Clients or patients will have access to the GSD solution via an online portal. All necessary security and privacy standards are being satisfied and research will commence after ethical approvals are secured.

The results of the proposed study will be of paramount importance to the future implementation of the online interactive GSD program in Australia. The use of this program in other countries has yielded positive results. The systematic, inclusive and rigorous process of development, modification, refinement and advancement of the online interactive GSD program is pivotal for its future impact on the quality of healthcare services. It is expected that this program will be a substantial positive influence on optimal health outcomes for young adults affected by type 1 diabetes and better enable them to fulfil their potential in work, study and daily life.

6 Discussion and Conclusion

The preceding has reported on the early stages of a research stream focussed at designing and developing a new approach to provide superior chronic care management. A central aspect of this GSD method is to empower and engage the client so that he/she can actively participate in their treatment and wellness management. Further, through GSD, clients develop necessary life skills to navigate their life and ensure they can enjoy a high-quality lifestyle irrespective of their chronic conditions. Our initial discussions with key clinicians and consumer groups have been very positive. Based on the strong results from the Danish studies to date, we are confident that the pilot studies when completed will result in similarly strong results.

The burden of the growing prevalence of people with chronic and multi-comorbidities is an enormous burden on our health systems. There is little doubt that current approaches to address the treatment and management of chronic diseases is not adequate and that new approaches desperately need to be developed, designed and trialled. We contend that GSD is such a method that offers a paradigm shift in the management of chronic care. Moreover, we contend that GSD will enable a high-value, client-/patient-centred superior experience to chronic care management. In this chapter, the enabling role for a web-based platform has been outlined.

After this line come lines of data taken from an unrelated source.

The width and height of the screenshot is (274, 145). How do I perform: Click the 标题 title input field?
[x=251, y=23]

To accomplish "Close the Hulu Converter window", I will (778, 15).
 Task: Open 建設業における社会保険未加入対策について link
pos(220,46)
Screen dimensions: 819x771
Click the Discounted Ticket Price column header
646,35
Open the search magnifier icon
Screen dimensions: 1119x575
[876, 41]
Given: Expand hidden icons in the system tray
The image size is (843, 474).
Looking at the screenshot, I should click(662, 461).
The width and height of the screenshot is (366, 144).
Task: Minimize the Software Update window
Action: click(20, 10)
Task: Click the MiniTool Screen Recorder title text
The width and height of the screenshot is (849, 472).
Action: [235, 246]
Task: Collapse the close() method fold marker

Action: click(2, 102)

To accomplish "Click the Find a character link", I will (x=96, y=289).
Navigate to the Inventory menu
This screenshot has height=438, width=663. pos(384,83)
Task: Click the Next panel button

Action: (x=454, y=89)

Finally, this study has implications for theory and practice, most notably the following: (1) for theory, designing and developing methods to provide superior client-/patient-centred high-value care, extending design science research methodology and user-centred design to IoT technologies in healthcare and, (2) for practice, collaborating across countries to design and develop healthcare technology-enabled solutions and provide clients/patients with a better quality of life, necessary life skills and empowerment to take an active role in their chronic care management. In today’s twenty-first century, the tools and technologies that make up the IoT offer us a great opportunity to design and develop solutions to provide all individuals with the appropriate level of care, data and information they require to best manage their health situations and thereby ensure they can enjoy a high quality of life. It is thus incumbent on us to work together and provide the needed solutions so that chronic conditions are no longer a limitation to enjoying a high quality life.